Return every line in the entries below where the word "dashboard" shows up.
[[ The input, beginning ]]
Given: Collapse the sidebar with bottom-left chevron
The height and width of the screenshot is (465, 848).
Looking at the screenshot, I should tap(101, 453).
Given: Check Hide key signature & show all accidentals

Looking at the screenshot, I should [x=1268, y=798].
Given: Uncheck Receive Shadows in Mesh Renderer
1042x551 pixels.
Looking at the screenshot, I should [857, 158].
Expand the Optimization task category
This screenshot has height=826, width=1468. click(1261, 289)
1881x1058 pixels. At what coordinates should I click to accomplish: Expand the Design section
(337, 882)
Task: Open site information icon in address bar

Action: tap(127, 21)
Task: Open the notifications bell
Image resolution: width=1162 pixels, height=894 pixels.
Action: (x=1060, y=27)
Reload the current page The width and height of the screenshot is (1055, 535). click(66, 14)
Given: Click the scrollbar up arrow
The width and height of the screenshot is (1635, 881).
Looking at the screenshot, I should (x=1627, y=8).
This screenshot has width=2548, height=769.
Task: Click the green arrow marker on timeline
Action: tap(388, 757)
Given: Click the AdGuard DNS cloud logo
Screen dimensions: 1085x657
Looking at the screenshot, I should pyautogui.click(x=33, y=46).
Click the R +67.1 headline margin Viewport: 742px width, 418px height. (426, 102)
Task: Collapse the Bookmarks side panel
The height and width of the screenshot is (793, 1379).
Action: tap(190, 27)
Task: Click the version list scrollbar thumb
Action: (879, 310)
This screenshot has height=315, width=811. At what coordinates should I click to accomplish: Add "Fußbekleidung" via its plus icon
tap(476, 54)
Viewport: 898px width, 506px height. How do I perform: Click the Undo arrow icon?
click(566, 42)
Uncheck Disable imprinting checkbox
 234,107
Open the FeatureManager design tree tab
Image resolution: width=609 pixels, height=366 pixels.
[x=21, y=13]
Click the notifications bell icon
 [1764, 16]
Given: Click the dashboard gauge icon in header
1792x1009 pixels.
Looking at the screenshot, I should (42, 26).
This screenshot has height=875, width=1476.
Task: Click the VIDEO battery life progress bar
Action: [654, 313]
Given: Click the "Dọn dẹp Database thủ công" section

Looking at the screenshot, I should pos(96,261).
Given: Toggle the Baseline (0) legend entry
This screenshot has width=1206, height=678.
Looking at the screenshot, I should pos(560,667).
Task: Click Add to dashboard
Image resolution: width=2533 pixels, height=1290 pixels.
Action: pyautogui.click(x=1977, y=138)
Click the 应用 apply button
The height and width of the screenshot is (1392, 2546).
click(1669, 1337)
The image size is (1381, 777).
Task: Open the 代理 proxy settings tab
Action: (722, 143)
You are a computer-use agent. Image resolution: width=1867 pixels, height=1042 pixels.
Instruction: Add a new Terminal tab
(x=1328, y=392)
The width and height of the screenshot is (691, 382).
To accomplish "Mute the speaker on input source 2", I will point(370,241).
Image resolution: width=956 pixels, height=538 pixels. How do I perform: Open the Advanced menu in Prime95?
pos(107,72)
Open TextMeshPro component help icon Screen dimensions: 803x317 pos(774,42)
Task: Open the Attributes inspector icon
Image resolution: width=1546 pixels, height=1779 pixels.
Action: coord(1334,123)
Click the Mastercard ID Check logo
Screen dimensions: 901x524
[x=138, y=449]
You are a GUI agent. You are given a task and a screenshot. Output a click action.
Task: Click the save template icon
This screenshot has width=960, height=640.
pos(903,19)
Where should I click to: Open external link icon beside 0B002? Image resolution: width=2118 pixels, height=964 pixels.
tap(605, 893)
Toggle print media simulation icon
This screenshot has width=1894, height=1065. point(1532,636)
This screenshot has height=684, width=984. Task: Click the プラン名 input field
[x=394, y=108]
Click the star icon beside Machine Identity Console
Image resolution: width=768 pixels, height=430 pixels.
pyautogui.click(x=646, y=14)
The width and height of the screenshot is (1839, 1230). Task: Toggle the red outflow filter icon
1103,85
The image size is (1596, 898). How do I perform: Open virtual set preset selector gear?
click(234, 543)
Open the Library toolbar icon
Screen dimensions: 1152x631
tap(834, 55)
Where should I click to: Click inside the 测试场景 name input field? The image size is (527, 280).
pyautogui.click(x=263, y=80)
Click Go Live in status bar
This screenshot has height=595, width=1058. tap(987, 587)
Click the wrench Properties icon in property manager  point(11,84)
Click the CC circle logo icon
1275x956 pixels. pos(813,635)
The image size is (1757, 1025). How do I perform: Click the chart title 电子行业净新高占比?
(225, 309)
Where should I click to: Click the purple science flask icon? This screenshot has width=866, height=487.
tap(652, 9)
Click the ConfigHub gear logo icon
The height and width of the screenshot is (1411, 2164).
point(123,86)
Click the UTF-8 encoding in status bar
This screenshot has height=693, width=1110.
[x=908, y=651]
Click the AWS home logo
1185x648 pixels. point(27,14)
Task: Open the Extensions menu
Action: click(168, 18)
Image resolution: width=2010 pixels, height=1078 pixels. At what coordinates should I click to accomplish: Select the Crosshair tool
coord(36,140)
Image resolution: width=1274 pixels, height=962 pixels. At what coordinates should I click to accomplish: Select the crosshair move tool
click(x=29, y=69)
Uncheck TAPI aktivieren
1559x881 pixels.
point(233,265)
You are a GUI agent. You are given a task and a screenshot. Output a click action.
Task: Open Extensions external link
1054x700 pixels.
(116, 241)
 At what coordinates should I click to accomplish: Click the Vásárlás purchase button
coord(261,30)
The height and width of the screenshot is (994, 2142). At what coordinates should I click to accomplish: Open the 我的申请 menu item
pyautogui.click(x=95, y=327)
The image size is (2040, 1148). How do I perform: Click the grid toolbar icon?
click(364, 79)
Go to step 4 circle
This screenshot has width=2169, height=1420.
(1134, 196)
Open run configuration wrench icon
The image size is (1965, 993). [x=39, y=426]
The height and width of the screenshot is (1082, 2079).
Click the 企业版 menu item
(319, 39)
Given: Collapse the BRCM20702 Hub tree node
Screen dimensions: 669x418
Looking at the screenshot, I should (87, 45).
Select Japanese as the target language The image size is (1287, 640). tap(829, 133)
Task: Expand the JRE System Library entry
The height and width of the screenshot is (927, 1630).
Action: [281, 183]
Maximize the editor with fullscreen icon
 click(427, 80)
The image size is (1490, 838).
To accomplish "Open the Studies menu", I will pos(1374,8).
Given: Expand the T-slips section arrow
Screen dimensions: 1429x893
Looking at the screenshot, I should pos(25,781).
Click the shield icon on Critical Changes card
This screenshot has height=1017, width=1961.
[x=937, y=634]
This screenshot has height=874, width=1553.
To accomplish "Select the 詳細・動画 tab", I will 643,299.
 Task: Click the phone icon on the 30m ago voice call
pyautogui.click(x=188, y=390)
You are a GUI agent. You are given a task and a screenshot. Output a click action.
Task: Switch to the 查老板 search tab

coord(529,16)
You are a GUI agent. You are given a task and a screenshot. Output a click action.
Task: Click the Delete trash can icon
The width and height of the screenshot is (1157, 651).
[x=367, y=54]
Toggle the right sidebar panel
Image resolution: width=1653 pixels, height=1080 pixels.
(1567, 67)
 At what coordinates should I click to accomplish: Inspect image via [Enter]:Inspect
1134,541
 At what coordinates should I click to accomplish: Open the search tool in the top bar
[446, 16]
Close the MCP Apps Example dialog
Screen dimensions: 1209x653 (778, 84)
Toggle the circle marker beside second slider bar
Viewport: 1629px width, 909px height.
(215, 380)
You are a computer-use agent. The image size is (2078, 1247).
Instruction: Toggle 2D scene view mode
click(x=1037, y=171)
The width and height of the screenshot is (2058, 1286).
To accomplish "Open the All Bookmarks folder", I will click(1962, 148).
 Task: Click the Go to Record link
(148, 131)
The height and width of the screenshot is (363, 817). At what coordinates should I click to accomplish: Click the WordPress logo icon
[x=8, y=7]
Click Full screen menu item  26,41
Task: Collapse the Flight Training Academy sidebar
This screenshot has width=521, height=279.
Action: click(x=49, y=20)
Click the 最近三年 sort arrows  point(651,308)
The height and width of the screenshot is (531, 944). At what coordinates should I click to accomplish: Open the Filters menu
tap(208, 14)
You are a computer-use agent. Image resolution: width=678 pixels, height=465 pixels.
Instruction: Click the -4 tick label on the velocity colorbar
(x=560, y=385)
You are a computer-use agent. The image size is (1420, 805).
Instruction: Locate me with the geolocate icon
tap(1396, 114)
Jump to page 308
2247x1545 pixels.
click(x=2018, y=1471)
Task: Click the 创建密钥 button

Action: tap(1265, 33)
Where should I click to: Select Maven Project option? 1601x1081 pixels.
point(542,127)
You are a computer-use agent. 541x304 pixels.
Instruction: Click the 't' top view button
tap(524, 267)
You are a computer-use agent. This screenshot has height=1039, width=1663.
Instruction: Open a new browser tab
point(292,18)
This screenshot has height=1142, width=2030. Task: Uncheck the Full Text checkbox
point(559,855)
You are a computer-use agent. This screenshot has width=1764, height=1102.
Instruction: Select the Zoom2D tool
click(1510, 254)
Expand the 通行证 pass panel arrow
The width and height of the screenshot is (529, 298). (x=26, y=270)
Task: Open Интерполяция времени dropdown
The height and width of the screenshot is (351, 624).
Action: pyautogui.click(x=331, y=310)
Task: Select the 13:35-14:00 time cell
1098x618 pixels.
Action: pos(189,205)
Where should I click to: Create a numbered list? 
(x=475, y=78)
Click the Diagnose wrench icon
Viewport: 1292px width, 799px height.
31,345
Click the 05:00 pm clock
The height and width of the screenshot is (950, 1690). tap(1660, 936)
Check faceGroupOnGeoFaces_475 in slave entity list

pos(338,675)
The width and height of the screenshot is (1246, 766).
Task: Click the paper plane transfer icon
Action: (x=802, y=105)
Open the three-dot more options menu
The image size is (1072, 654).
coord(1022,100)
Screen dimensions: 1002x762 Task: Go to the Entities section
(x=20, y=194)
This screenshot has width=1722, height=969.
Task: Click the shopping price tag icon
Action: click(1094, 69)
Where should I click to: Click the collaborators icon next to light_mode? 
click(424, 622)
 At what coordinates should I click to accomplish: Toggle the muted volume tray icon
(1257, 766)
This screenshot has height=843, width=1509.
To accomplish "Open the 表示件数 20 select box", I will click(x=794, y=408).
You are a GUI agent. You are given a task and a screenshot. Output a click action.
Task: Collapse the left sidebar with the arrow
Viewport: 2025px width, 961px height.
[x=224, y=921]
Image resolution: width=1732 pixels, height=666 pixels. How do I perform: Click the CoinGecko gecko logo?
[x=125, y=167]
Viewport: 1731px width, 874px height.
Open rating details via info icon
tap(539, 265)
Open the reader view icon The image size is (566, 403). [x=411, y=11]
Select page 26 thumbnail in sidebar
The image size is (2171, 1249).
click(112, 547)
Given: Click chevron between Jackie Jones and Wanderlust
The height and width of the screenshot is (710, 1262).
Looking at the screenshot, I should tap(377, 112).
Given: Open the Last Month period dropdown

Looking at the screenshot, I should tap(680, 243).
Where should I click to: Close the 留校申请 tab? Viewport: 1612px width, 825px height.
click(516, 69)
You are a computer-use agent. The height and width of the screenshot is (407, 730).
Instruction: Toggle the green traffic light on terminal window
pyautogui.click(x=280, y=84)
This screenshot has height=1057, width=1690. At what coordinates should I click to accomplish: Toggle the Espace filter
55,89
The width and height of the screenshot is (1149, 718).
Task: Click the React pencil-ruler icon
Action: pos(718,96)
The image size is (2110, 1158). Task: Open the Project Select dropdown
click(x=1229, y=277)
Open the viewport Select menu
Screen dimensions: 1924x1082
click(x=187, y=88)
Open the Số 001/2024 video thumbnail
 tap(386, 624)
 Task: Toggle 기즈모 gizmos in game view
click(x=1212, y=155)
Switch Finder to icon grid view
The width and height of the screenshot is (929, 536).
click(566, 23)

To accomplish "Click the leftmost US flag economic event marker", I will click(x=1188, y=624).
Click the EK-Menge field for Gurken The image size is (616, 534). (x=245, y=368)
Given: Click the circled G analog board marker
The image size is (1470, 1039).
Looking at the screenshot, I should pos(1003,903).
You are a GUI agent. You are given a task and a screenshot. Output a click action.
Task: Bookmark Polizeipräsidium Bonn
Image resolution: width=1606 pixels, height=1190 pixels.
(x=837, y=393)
[[ The input, end ]]
# Your solution
Given: Click the dashboard gauge icon in header
Task: Click Add to dashboard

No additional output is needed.